The other patent case pending at the Supreme Court involves two “breast cancer susceptabilitiy genes” that Myriad Genetics of Utah owns. The patent has allowed Myriad to monopolize a diagnostic test for breast cancer – and to impede researchers from investigating breast cancer lest they run afoul of the patent.
I recently encountered one of the best accounts of the Myriad case around – a lengthy article, “Can They Patent Your Genes?” by Daniel Kevles, in the New York Review of Books. The scientific and legal details of the case are quite involved, but Kelves does a great job of explaining things.

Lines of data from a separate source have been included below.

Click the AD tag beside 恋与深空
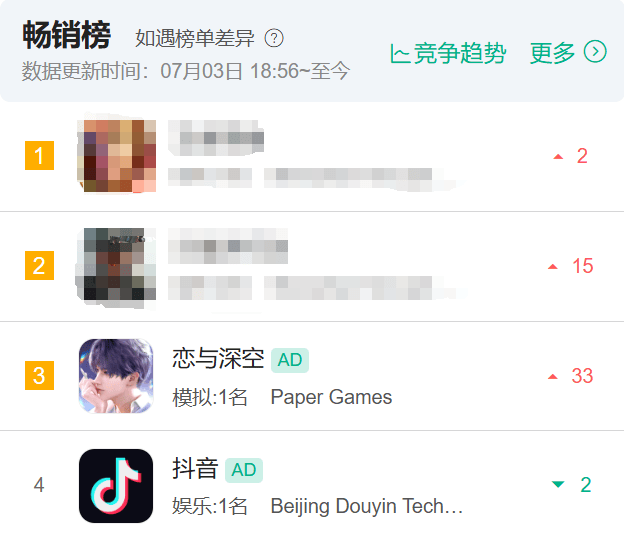The width and height of the screenshot is (624, 534). [x=290, y=360]
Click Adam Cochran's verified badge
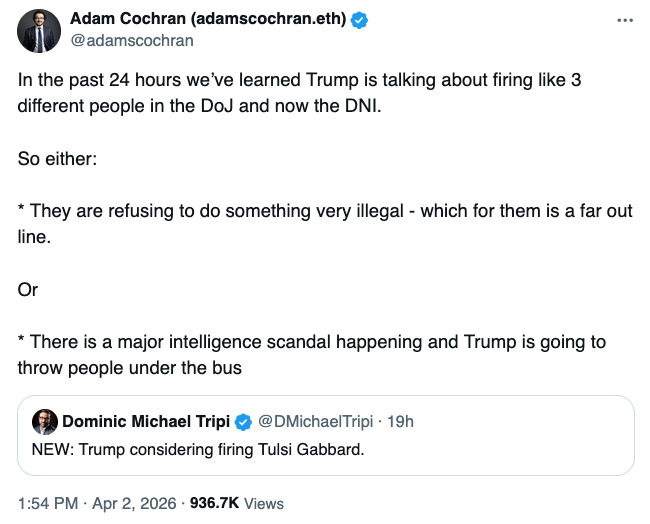This screenshot has height=524, width=650. pos(359,20)
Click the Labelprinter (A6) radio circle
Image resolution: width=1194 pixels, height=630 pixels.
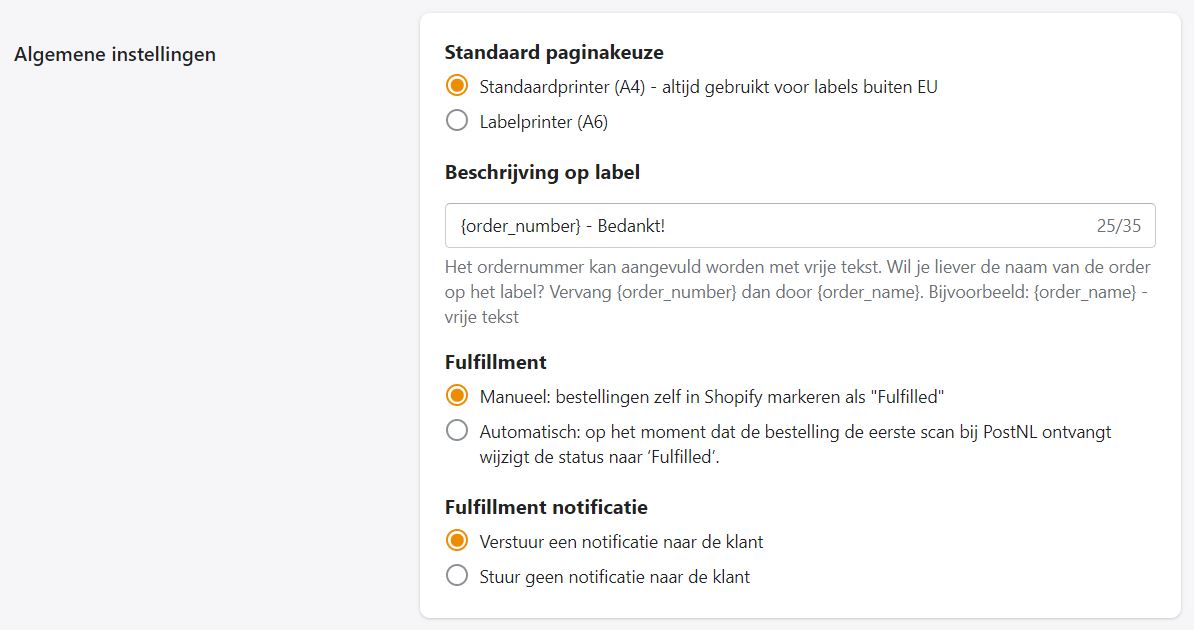[x=457, y=120]
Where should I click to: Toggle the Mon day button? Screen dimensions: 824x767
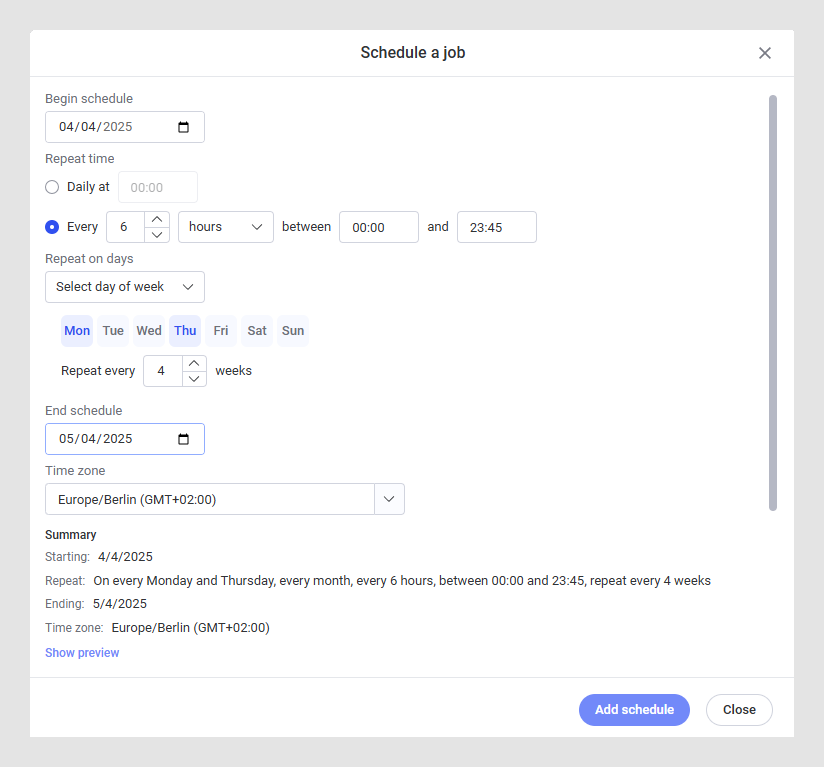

He notes, for example, that case law has developed the idea that while nature itself can’t be owned, the processes or products of extracting, purifying or making useful some element of nature can be protected under patent law. So while a gene itself may not be literally patentable, a company that extracts a gene from a human body and then “chemically disentangles it from its chromosomal housing [to make] a new composition of matter,” in Kevles words, may be entitled to a patent. The idea is that the “inventor” is entitled to a private property right if it transforms a natural element in some novel, useful way. But if you take a yolk from an egg or gold from a stream bed, does that qualify? Kevles asks rhetorically. Invest millions of dollars in the process and become a big industry, and the chances are good that the U.S. Supreme Court will say yes.
Under the U.S. Constitution, patents are supposed to advance “the progress of science and the useful arts.” As these two cases illustration, they are doing precisely the opposite. Patents are building concentrated monopolies, thwarting competition, and subordinating natural processes to market alternatives that are lucrative and ecologically dubious. Embedded as it is in free-market economic theory and property rights, the patent system almost literally cannot comprehend the generative capacities of commons. The U.S. Supreme Court is likely to confirm this dismal truth very soon.